Hello.
I am trying to convert tf-keras segmentation model to tensorrt engine and perform inference on it. The tensorrt engine gives incorrect/noisy result output. I have tried porting classification model and it works. The problem is with tensorflow models only.
Following are the steps I followed:
Convert the model to ONNX model using tf2onnx using following command:
python -m tf2onnx.convert --saved-model "Path_To_TF_Model" --output “Path_To_Output_Model\Model.onnx” --verbose
I performed inference on this onnx model using onnxruntime in python. It gives correct output.
This ONNX model I converted to TensorRT engine using following command:
trtexec.exe --onnx=“Patrh_To_ONNX_Model\model.onnx” --saveEngine=“PAth_To_TRT_Engine\model.engine” --verbose --explicitBatch
I performed inference on this tensorrt engine in c++. Inference outputs are all wrong and noisy.
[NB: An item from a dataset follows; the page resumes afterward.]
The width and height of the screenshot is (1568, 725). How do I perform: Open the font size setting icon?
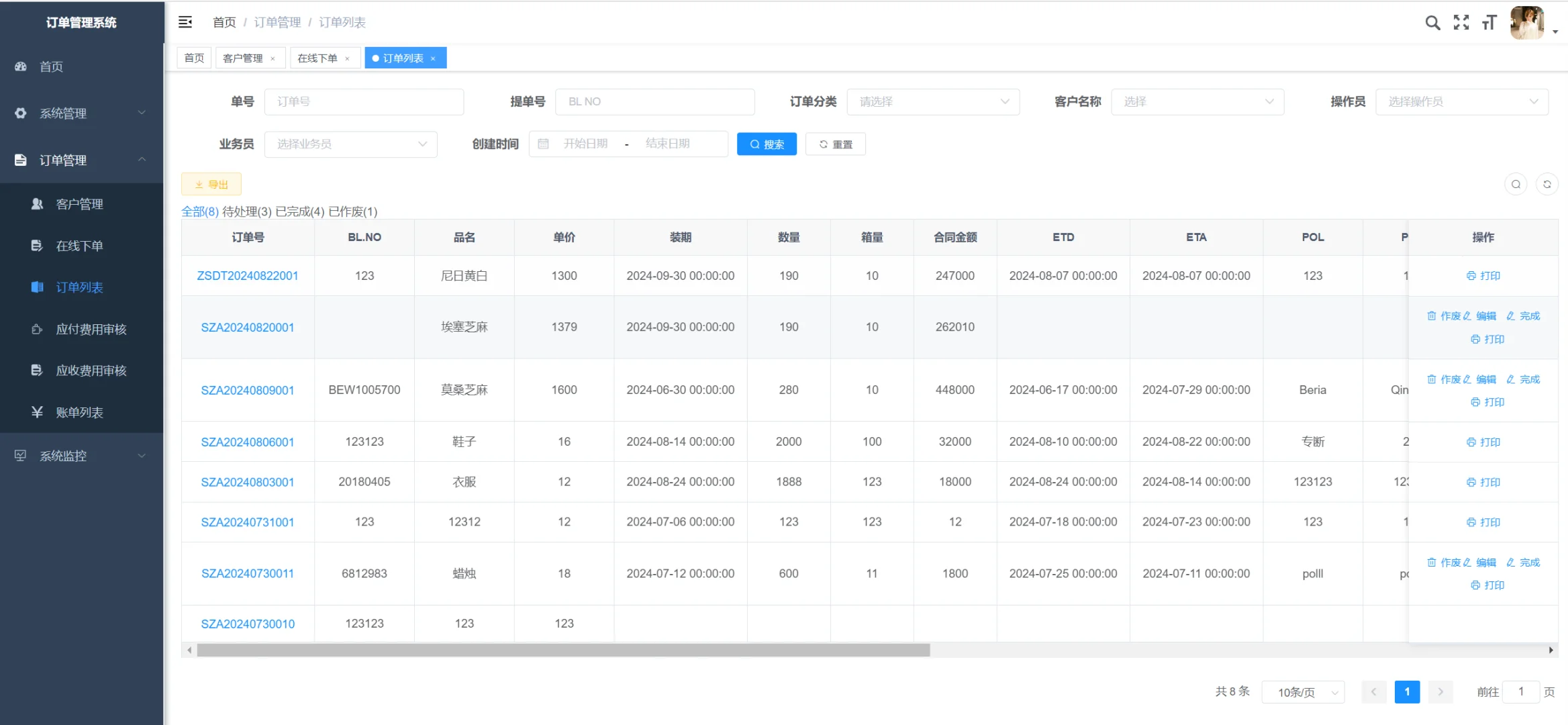click(1489, 23)
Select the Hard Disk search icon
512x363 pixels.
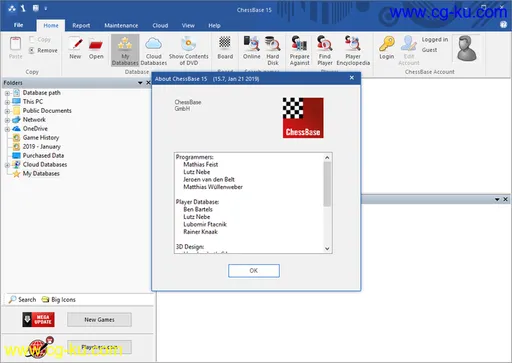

There are no errors or warnings in the verbose output while generating the engine. In fact the onnx model inference gives the correct output. So I am confused now.
I can share my code, verbsose outputs, tf and onnx models as well.
Platform: Windows 10
CUDA : 11.1
TensorRT version : 7.2.2
CuDNN version : 8.0.4
Please let me know if you need any other input from my side.
Hello @spolisetty
I made those changes. Also I found out that there was additional softmax operation other than model’s softmax operation. I removed that code and rerun the code. It is still giving me incorrect inference result.